*SUPPLIED RECORDS:*
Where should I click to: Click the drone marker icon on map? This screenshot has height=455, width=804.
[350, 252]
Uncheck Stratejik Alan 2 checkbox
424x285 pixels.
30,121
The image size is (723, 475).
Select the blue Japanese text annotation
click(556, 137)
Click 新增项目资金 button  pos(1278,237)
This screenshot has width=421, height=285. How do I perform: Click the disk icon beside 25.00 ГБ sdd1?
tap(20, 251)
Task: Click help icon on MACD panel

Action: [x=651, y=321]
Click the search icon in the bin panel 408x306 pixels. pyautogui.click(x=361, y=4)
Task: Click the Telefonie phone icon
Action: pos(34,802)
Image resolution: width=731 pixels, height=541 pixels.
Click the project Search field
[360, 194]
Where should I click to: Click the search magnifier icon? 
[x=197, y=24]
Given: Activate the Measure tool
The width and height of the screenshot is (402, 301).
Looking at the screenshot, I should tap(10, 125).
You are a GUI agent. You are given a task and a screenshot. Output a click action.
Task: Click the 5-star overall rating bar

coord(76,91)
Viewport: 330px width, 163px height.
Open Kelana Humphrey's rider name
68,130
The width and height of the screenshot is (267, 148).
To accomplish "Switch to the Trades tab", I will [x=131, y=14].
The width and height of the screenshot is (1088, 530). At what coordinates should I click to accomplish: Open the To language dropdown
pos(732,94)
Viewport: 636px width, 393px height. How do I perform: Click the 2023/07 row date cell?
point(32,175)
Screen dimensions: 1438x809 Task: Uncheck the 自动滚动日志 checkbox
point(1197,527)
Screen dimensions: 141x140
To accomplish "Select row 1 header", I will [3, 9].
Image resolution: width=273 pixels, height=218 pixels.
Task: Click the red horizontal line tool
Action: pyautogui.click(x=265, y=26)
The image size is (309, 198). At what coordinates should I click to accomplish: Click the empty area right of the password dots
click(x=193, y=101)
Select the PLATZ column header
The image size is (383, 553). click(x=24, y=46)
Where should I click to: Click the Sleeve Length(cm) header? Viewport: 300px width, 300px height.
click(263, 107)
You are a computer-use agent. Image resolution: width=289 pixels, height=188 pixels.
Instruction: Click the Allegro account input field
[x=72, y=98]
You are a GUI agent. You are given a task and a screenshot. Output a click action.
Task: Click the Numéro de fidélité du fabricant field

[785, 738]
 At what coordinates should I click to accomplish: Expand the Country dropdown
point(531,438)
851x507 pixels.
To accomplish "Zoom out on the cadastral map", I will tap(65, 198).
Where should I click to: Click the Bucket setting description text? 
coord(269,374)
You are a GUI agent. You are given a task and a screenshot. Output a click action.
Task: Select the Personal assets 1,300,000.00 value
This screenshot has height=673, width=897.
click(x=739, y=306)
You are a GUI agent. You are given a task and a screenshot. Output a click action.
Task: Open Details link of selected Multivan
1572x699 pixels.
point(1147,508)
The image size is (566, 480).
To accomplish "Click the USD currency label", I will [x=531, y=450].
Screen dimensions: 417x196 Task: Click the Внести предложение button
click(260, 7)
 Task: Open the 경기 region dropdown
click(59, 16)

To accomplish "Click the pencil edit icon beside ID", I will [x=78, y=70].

*WHAT IS NEEDED:* Pull out every line of the material above that contains the string "height", and copy each one in full.

*TASK ANSWER:*
Where should I click to: Click the drone marker icon on map? This screenshot has height=455, width=804.
This screenshot has width=421, height=285. How do I perform: Click the disk icon beside 25.00 ГБ sdd1?
Image resolution: width=731 pixels, height=541 pixels.
The width and height of the screenshot is (402, 301).
Viewport: 330px width, 163px height.
The width and height of the screenshot is (267, 148).
The width and height of the screenshot is (1088, 530). At what coordinates should I click to accomplish: Open the To language dropdown
Viewport: 636px width, 393px height. How do I perform: Click the 2023/07 row date cell?
Image resolution: width=273 pixels, height=218 pixels.
Where should I click to: Click the Sleeve Length(cm) header? Viewport: 300px width, 300px height.
You are a computer-use agent. Image resolution: width=289 pixels, height=188 pixels.
This screenshot has height=673, width=897.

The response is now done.